» **Prompt**:
Copy all of the entries below, swapping each "screenshot" for "image" and leaving everything else unchanged. Omit the pictures from your copy.

» **Given information**:
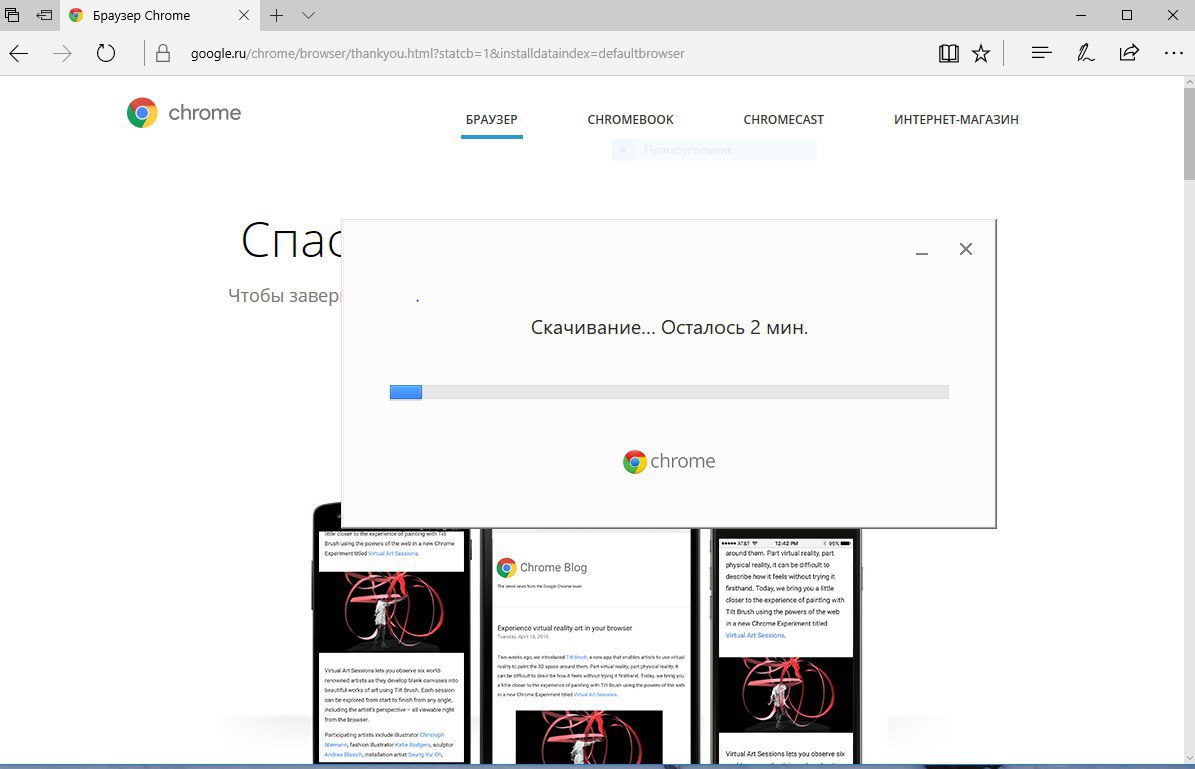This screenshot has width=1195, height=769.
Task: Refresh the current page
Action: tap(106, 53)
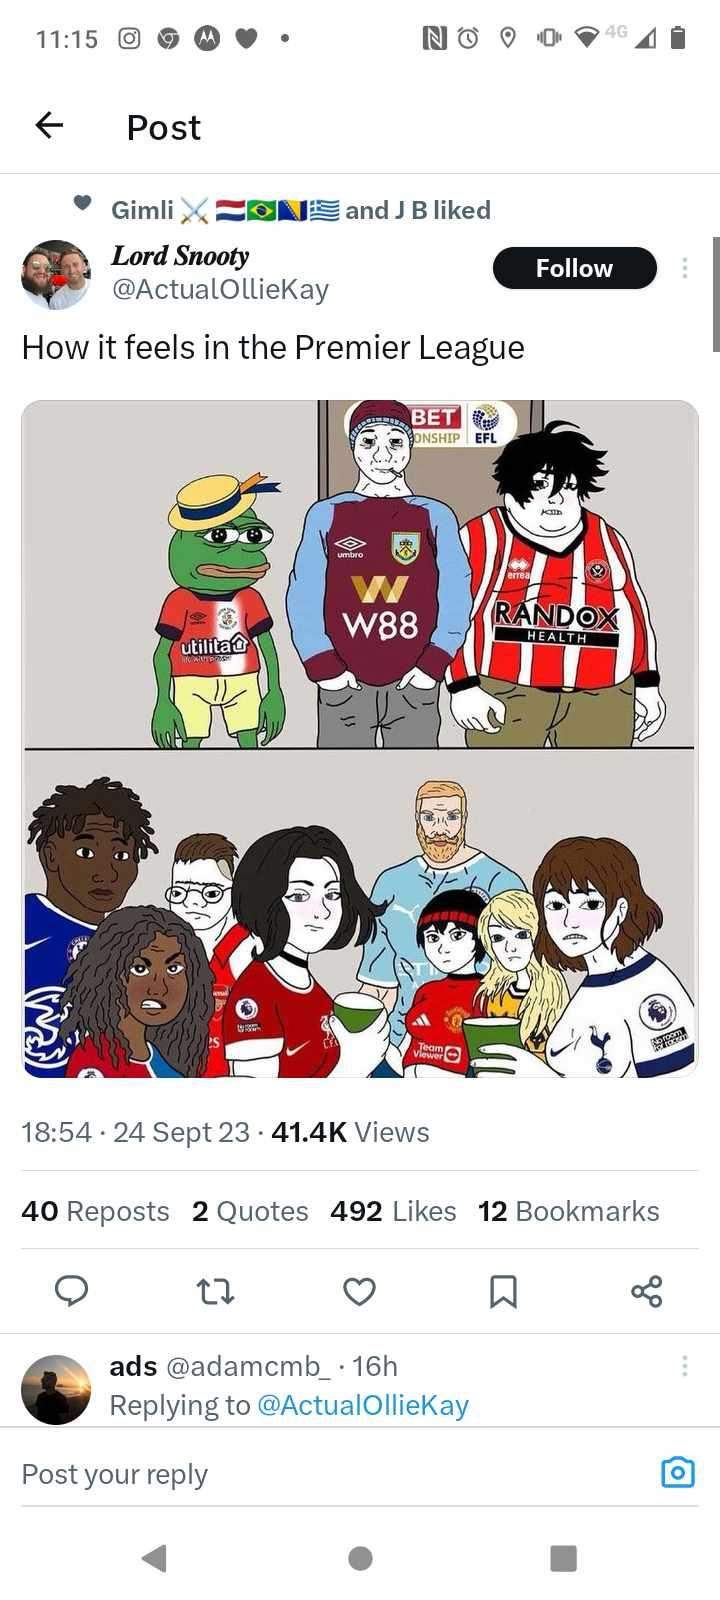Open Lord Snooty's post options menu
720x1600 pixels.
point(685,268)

» **Solution to the problem**:
This image has width=1195, height=769.
Task: Refresh the current page
Action: tap(106, 53)
Open Lord Snooty's post options menu
720x1600 pixels.
point(685,268)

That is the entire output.